暨南大学Qi Qi等研究人员合作发现，黄芩素通过阻断JAK2/STAT3/GPX4轴引发结直肠癌细胞的铁死亡。相关论文于2024年4月29日在线发表在《中国药理学报》杂志上。

研究人员探讨了黄芩素是否能诱导结直肠癌（CRC）细胞的铁死亡。研究人员发现黄芩素（1-64μM）剂量依赖性地抑制了人类CRC株HCT116和DLD1的活力。与铁死亡抑制剂liproxstatin-1（1μM）联合处理可显著缓解黄芩素诱导的CRC细胞死亡，而自噬抑制剂氯喹（25μM）、坏死抑制剂necrostatin-1（10μM）或泛天冬酶抑制剂Z-VAD-FMK（10μM）不能挽救黄芩素诱导的CRC细胞死亡。RNA-seq分析证实，黄芩素对CRC细胞的抑制作用与铁死亡诱导有关。

研究人员发现，黄芩素（7.5-30μM）通过与JAK2直接相互作用，阻断Janus kinase 2（JAK2）/STAT3信号通路，最终导致CRC细胞中的铁死亡，从而剂量依赖性地降低HCT116和DLD1细胞中铁死亡关键调控因子GPX4的表达水平。在CRC异种移植小鼠模型中，服用黄芩素（10、20mg/kg，每两天一次，连续两周）可通过抑制肿瘤组织中的JAK2/STAT3/GPX4轴，剂量依赖性地抑制肿瘤生长，并诱导显著的铁死亡。

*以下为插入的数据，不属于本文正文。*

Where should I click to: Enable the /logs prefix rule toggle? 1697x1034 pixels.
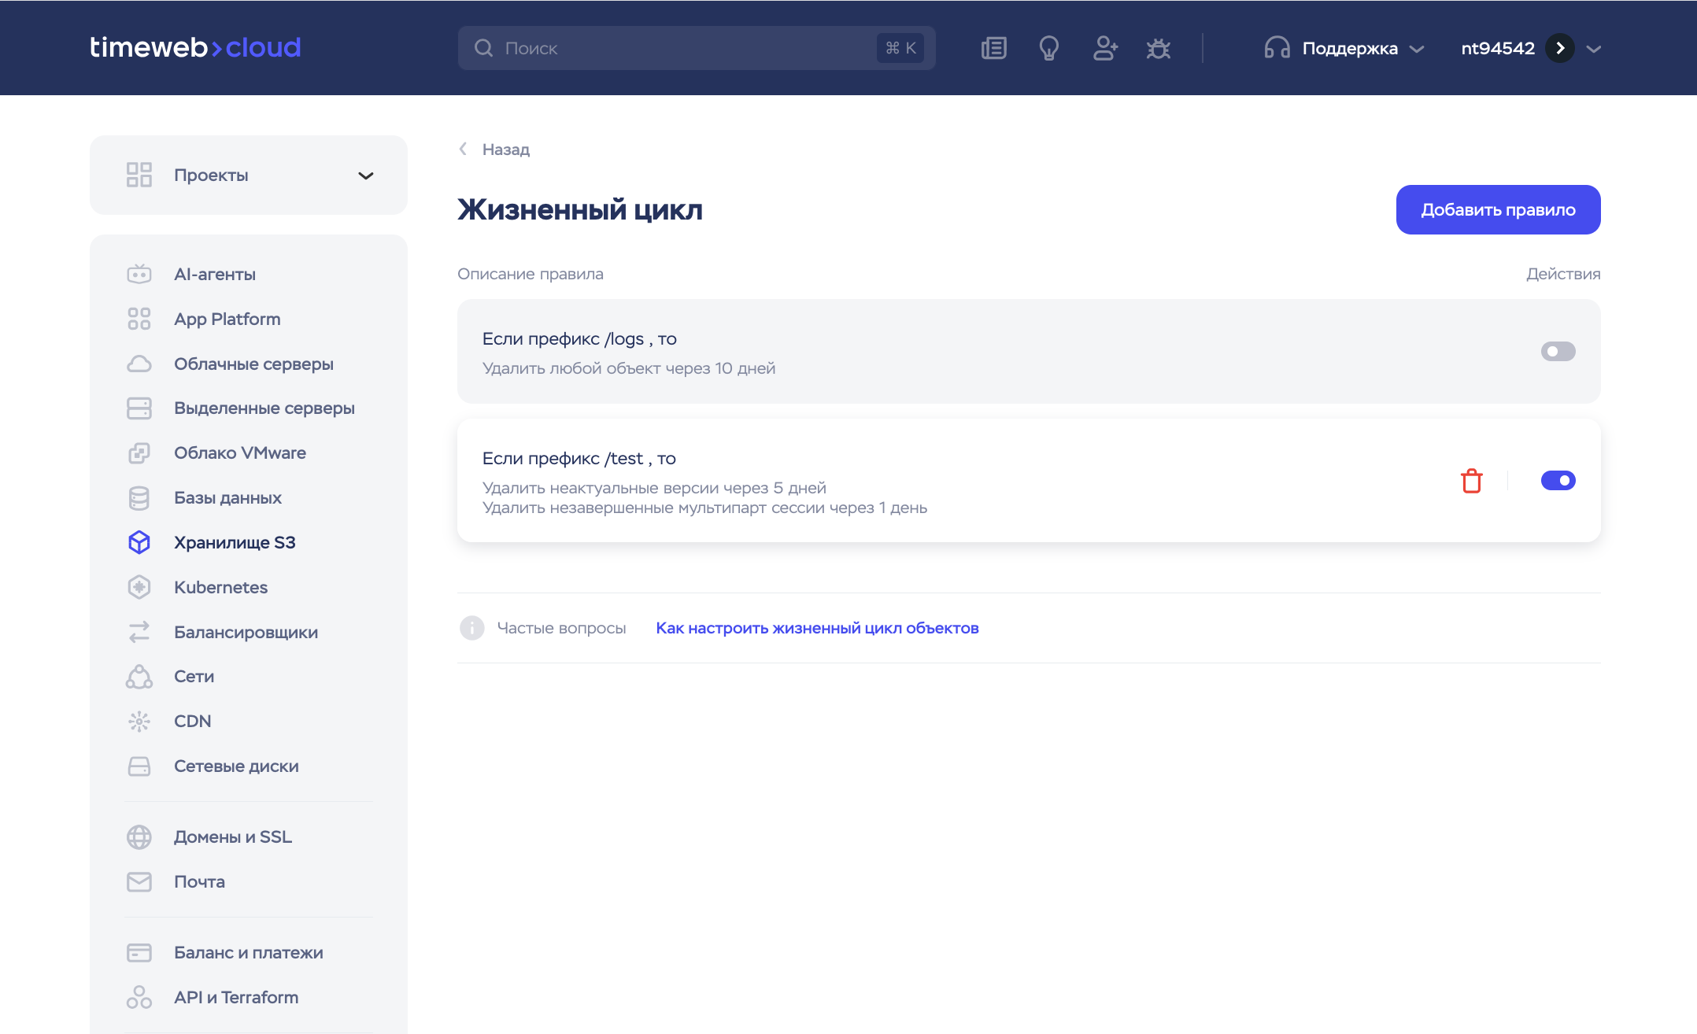coord(1558,352)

这项研究表明，黄芩素通过阻断JAK2/STAT3/GPX4信号通路诱导铁死亡，从而促进了黄芩素诱导的抗CRC活性，这为黄芩素在CRC治疗中的应用提供了证据。

研究人员表示，CRC是一种常见的胃肠道恶性肿瘤，化疗耐药性和副作用是其面临的挑战。治疗CRC迫切需要有效且低毒的药物。铁死亡是一种新型的细胞死亡模式，因其对癌症的治疗潜力而备受关注。黄芩素（5，6，7-三羟基黄酮）是从黄芩的干燥根中提取的主要黄酮，对包括CRC在内的多种恶性肿瘤具有抗癌作用。

附：英文原文

Title: Baicalein triggers ferroptosis in colorectal cancer cells via blocking the JAK2/STAT3/GPX4 axis

Author: Lai, Jian-qin, Zhao, Le-le, Hong, Chao, Zou, Qiu-ming, Su, Jin-xuan, Li, Si-jia, Zhou, Xiao-feng, Li, Zi-sheng, Deng, Bo, Cao, Jie, Qi, Qi

Issue&Volume: 2024-04-29

Abstract: Colorectal cancer (CRC) is a prevalent form of gastrointestinal malignancy with challenges in chemotherapy resistance and side effects. Effective and low toxic drugs for CRC treatment are urgently needed. Ferroptosis is a novel mode of cell death, which has garnered attention for its therapeutic potential against cancer. Baicalein (5, 6, 7-trihydroxyflavone) is the primary flavone extracted from the dried roots of Scutellaria baicalensis that exhibits anticancer effects against several malignancies including CRC. In this study, we investigated whether baicalein induced ferroptosis in CRC cells. We showed that baicalein (1–64μM) dose-dependently inhibited the viability of human CRC lines HCT116 and DLD1. Co-treatment with the ferroptosis inhibitor liproxstatin-1 (1μM) significantly mitigated baicalein-induced CRC cell death, whereas autophagy inhibitor chloroquine (25μM), necroptosis inhibitor necrostatin-1 (10μM), or pan-caspase inhibitor Z-VAD-FMK (10μM) did not rescue baicalein-induced CRC cell death. RNA-seq analysis confirmed that the inhibitory effect of baicalein on CRC cells is associated with ferroptosis induction. We revealed that baicalein (7.5–30μM) dose-dependently decreased the expression levels of GPX4, key regulator of ferroptosis, in HCT116 and DLD1 cells by blocking janus kinase 2 (JAK2)/STAT3 signaling pathway via direct interaction with JAK2, ultimately leading to ferroptosis in CRC cells. In a CRC xenograft mouse model, administration of baicalein (10, 20mg/kg, i.g., every two days for two weeks) dose-dependently inhibited the tumor growth with significant ferroptosis induced by inhibiting the JAK2/STAT3/GPX4 axis in tumor tissue. This study demonstrates that ferroptosis contributes to baicalein-induced anti-CRC activity through blockade of the JAK2/STAT3/GPX4 signaling pathway, which provides evidence for the therapeutic application of baicalein against CRC.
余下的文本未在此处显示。